== Segment start ==

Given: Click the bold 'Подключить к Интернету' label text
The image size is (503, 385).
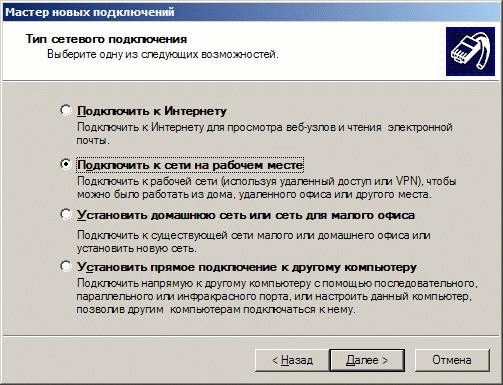Looking at the screenshot, I should point(152,111).
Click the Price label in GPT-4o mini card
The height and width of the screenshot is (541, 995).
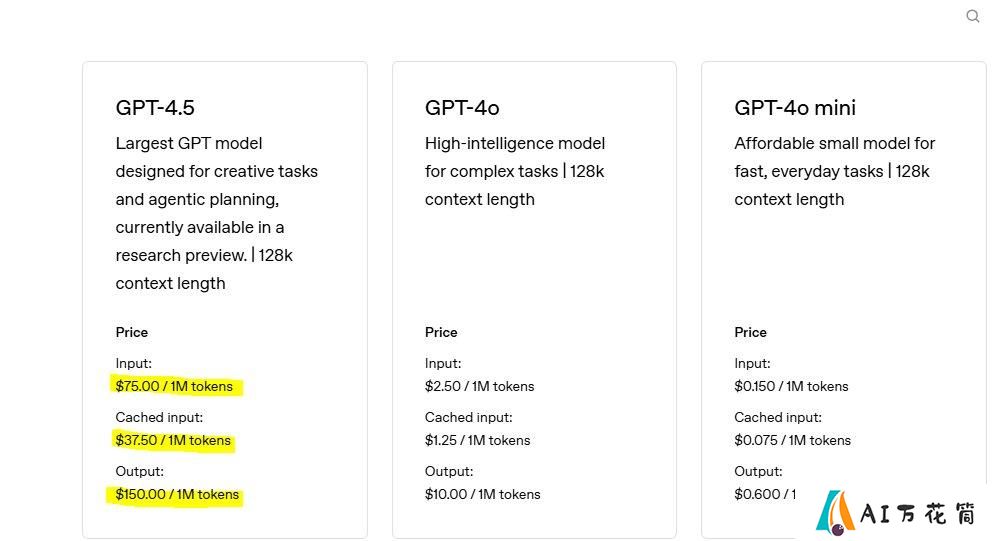click(750, 332)
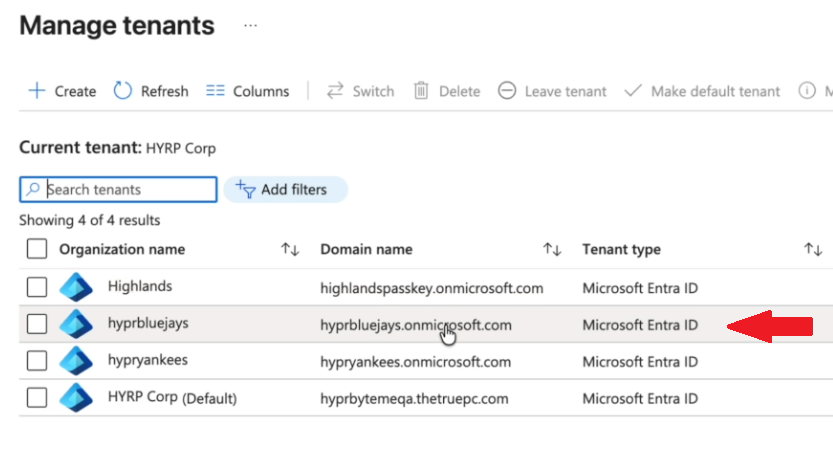
Task: Check the hyprbluejays tenant checkbox
Action: point(37,324)
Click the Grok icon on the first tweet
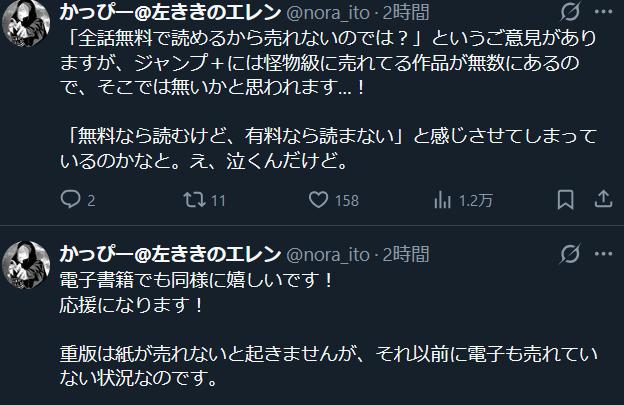 coord(570,14)
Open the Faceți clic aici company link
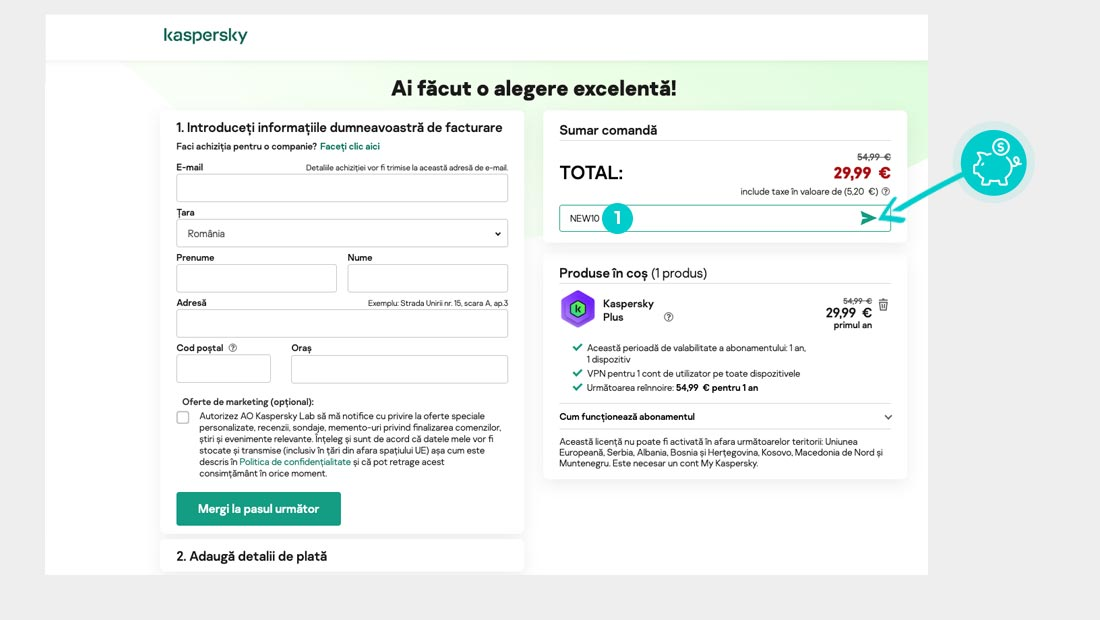 tap(350, 147)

== Segment end ==

Where a line of the records includes "label", copy it.

Given: Click the bold 'Подключить к Интернету' label text
Click the Price label in GPT-4o mini card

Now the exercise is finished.